__Input material__.

-*-

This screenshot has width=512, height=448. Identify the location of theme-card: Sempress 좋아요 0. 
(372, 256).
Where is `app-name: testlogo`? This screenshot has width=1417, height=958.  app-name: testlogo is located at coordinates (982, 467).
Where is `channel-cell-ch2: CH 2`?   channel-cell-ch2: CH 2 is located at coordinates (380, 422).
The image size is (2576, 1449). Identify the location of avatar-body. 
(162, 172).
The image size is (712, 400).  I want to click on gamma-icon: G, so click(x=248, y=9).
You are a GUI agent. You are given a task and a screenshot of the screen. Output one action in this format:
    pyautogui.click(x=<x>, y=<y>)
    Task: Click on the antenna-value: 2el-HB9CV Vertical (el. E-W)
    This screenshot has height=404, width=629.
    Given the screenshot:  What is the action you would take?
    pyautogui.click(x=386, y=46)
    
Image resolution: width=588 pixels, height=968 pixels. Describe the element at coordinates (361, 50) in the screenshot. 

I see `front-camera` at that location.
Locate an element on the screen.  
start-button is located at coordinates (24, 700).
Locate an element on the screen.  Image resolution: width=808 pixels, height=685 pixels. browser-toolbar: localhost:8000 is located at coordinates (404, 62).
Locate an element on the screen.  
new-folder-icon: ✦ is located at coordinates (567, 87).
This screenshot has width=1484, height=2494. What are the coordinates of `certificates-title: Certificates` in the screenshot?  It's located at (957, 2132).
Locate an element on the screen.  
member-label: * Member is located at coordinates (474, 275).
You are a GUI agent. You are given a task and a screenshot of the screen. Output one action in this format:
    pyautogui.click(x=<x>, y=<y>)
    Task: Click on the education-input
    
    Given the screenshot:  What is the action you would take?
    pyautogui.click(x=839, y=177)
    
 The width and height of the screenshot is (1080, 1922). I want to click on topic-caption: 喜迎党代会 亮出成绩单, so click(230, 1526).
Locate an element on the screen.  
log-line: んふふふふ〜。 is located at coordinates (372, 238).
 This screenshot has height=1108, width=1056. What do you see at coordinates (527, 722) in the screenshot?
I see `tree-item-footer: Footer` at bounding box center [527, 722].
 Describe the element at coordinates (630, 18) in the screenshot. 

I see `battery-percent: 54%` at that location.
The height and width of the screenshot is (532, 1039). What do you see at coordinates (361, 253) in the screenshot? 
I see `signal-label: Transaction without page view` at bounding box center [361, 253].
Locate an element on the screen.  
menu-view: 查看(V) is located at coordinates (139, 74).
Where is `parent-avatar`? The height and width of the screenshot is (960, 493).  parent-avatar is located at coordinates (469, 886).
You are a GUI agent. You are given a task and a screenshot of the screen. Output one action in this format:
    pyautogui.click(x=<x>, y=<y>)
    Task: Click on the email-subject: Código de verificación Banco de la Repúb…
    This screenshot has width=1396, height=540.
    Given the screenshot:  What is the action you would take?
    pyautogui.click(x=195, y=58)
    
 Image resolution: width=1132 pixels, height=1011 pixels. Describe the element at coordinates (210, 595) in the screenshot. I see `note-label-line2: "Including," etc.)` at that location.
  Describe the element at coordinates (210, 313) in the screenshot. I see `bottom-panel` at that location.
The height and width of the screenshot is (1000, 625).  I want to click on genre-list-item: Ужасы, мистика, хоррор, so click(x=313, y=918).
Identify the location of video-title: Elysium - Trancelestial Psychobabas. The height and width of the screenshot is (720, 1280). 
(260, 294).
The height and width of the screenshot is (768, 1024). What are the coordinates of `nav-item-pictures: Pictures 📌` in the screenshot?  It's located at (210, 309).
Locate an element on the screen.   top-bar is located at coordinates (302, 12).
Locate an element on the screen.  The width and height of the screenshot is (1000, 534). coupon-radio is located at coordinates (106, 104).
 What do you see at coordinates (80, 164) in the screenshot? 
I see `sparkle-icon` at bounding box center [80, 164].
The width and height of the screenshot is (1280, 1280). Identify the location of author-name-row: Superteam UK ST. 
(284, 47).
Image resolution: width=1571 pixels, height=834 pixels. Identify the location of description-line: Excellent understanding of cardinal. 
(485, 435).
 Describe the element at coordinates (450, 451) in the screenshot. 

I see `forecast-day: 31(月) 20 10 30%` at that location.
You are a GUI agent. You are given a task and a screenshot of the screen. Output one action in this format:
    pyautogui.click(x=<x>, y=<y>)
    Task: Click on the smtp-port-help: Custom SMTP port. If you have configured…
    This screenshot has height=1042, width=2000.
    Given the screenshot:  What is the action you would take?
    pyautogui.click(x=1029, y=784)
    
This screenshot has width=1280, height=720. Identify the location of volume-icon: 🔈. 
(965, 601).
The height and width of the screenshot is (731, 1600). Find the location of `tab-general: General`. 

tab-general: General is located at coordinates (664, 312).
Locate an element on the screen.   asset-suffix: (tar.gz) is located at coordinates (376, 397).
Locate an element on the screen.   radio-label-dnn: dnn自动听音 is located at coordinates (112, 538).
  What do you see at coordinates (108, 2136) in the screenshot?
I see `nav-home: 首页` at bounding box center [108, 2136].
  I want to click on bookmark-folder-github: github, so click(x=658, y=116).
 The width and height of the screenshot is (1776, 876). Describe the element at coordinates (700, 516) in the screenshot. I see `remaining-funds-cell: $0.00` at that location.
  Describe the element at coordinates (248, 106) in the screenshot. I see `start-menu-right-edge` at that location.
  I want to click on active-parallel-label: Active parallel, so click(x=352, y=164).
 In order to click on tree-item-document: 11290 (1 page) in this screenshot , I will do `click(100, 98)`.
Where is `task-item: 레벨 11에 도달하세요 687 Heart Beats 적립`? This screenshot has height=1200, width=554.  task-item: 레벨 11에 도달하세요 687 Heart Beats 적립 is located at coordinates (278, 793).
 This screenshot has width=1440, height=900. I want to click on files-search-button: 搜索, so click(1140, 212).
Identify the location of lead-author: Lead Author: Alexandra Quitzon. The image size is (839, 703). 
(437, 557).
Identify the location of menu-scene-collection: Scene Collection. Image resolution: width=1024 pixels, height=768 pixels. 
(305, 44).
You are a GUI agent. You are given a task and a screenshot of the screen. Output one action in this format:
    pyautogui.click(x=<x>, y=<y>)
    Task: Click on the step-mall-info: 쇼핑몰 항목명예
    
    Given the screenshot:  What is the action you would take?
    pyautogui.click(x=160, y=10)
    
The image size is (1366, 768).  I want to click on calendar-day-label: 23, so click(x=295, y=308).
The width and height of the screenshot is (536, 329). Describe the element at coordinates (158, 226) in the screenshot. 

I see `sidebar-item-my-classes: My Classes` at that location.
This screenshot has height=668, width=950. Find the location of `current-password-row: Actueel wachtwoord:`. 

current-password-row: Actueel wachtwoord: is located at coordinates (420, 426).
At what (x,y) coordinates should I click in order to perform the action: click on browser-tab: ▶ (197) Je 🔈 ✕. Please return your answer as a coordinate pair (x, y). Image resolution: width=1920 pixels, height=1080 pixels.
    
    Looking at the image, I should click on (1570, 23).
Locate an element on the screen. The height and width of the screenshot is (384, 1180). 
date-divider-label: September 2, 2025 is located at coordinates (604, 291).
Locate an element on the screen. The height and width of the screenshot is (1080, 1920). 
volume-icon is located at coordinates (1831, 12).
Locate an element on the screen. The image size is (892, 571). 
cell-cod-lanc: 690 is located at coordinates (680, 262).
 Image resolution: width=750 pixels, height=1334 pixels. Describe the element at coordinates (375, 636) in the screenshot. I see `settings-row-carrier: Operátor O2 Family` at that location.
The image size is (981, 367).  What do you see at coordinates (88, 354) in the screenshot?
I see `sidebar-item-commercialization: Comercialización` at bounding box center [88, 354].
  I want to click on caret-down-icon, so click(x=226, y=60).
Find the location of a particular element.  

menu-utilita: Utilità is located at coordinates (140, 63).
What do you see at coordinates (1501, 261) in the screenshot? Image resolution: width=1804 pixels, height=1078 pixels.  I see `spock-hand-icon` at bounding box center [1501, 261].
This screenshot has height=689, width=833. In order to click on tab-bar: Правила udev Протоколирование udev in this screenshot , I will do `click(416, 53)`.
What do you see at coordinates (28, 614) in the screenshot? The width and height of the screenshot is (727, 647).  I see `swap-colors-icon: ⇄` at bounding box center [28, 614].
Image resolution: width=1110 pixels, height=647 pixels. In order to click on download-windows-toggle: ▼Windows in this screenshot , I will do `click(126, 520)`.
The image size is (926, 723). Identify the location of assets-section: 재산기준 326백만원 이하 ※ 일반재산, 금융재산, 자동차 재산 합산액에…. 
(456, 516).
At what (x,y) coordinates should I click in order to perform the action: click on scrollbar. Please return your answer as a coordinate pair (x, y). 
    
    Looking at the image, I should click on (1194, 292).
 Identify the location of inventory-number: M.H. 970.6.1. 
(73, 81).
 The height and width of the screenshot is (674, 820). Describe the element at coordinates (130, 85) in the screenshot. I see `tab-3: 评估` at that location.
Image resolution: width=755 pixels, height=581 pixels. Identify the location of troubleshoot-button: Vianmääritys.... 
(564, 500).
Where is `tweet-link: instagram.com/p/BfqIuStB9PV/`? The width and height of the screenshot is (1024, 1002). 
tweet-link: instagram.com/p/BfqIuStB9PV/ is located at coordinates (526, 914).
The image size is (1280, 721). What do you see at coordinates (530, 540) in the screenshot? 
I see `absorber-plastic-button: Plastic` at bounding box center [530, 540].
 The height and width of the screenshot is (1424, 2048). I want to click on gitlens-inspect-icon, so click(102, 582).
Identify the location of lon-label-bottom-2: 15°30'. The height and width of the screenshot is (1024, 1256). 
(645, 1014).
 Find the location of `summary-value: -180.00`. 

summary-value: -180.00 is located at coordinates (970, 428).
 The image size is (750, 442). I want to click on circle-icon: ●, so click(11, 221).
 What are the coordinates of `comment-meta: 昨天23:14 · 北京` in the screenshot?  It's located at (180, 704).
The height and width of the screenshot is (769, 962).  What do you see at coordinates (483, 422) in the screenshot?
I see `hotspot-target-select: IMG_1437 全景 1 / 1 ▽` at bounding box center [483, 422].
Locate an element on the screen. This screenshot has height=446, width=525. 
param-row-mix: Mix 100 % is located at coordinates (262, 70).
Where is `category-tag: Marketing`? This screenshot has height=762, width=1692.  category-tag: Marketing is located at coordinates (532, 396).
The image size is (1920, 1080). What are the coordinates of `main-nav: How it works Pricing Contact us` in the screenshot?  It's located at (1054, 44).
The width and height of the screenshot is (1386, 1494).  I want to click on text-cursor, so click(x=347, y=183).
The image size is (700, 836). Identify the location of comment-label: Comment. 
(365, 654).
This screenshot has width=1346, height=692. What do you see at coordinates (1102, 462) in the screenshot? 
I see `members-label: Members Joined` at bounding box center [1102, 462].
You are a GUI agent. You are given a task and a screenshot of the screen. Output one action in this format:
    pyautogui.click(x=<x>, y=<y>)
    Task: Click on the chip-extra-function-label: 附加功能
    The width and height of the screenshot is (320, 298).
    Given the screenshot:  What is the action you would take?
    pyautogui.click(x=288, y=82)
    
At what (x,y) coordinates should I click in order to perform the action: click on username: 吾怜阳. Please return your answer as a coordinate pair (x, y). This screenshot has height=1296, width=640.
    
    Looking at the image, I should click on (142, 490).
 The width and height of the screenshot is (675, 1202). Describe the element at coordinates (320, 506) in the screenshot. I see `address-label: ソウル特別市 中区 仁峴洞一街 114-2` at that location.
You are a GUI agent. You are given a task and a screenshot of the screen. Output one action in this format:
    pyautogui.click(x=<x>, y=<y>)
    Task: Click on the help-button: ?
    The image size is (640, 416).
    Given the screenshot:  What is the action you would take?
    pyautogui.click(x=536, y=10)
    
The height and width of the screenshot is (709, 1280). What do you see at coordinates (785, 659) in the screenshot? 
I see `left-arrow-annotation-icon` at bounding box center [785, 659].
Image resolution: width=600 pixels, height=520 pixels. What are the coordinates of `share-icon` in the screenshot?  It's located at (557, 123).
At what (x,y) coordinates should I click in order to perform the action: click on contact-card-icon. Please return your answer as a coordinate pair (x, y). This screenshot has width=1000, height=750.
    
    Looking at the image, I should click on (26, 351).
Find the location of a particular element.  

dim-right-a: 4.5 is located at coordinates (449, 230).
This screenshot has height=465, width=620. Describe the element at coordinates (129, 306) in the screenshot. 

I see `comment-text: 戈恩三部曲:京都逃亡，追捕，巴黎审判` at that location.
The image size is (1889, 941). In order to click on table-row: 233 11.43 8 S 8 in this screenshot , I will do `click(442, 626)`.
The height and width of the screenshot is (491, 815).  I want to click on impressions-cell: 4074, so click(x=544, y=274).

-*-

__Task objective__.
Express the lines of the listing above, from the line containing "Image resolution: width=1571" through the line containing "center [108, 2136].", inclusive, as a JSON list of strings with one string per line and blank lines omitted.

__Output below__.
[
  "Image resolution: width=1571 pixels, height=834 pixels. Identify the location of description-line: Excellent understanding of cardinal. ",
  "(485, 435).",
  " Describe the element at coordinates (450, 451) in the screenshot. ",
  "I see `forecast-day: 31(月) 20 10 30%` at that location.",
  "You are a GUI agent. You are given a task and a screenshot of the screen. Output one action in this format:",
  "    pyautogui.click(x=<x>, y=<y>)",
  "    Task: Click on the smtp-port-help: Custom SMTP port. If you have configured…",
  "    This screenshot has height=1042, width=2000.",
  "    Given the screenshot:  What is the action you would take?",
  "    pyautogui.click(x=1029, y=784)",
  "This screenshot has width=1280, height=720. Identify the location of volume-icon: 🔈. ",
  "(965, 601).",
  "The height and width of the screenshot is (731, 1600). Find the location of `tab-general: General`. ",
  "tab-general: General is located at coordinates (664, 312).",
  "Locate an element on the screen.   asset-suffix: (tar.gz) is located at coordinates (376, 397).",
  "Locate an element on the screen.   radio-label-dnn: dnn自动听音 is located at coordinates (112, 538).",
  "  What do you see at coordinates (108, 2136) in the screenshot?",
  "I see `nav-home: 首页` at bounding box center [108, 2136]."
]